## Problem details
The answer must consist solely of the lines from the line with "Image resolution: width=441" to the final line of the data below, reproduced exactly, pictures omitted.

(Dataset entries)

——————————

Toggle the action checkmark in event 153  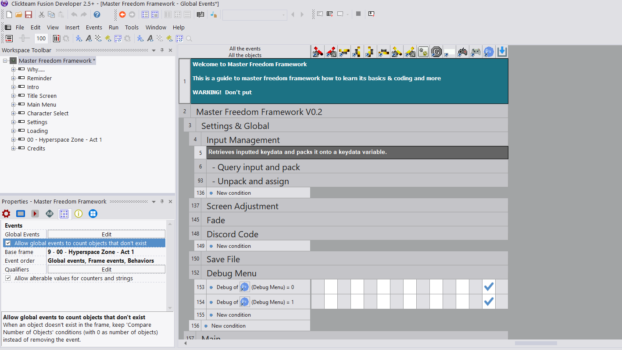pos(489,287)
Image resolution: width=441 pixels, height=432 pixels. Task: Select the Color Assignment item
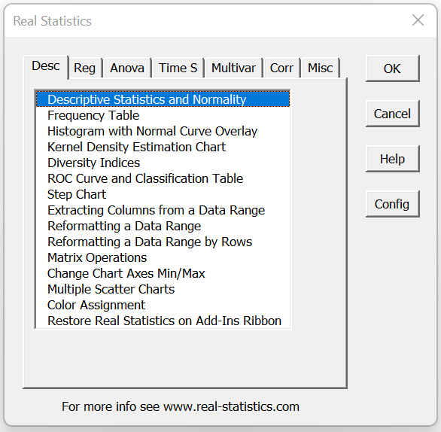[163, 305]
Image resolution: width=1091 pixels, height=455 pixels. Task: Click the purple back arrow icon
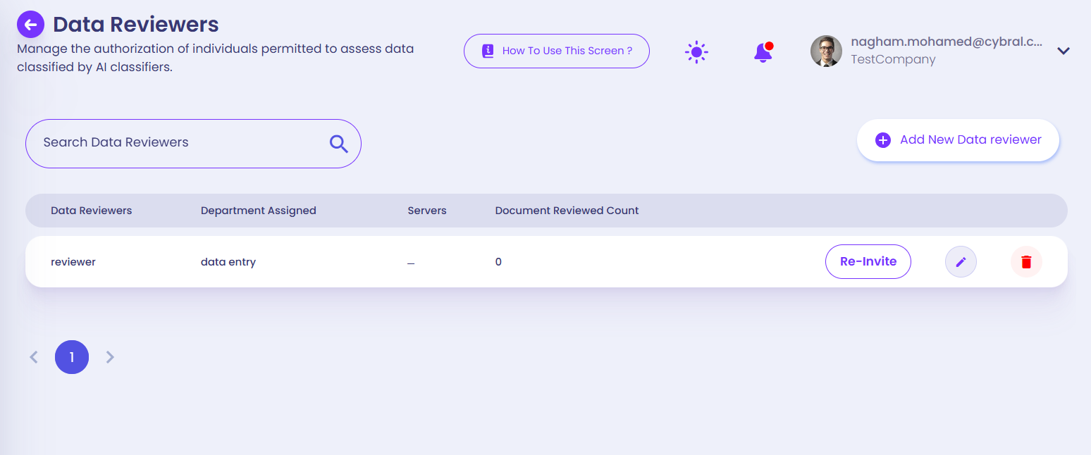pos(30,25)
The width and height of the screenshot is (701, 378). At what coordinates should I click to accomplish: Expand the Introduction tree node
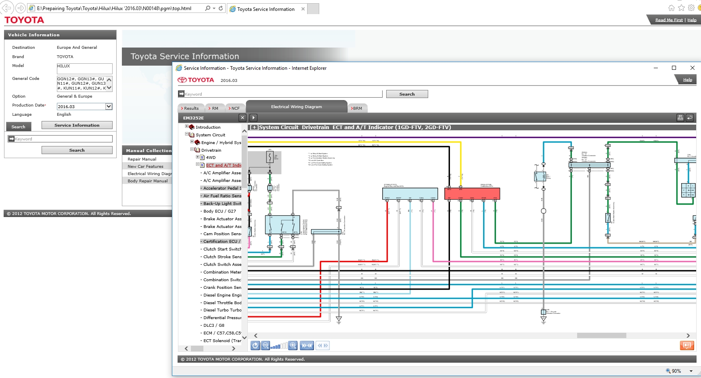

——————————

## Exercise output
Image resolution: width=441 pixels, height=432 pixels. Task: Select the Color Assignment item
[163, 305]
Image resolution: width=1091 pixels, height=455 pixels. Task: Click the purple back arrow icon
pos(30,25)
The width and height of the screenshot is (701, 378). At what coordinates should I click to accomplish: Expand the Introduction tree node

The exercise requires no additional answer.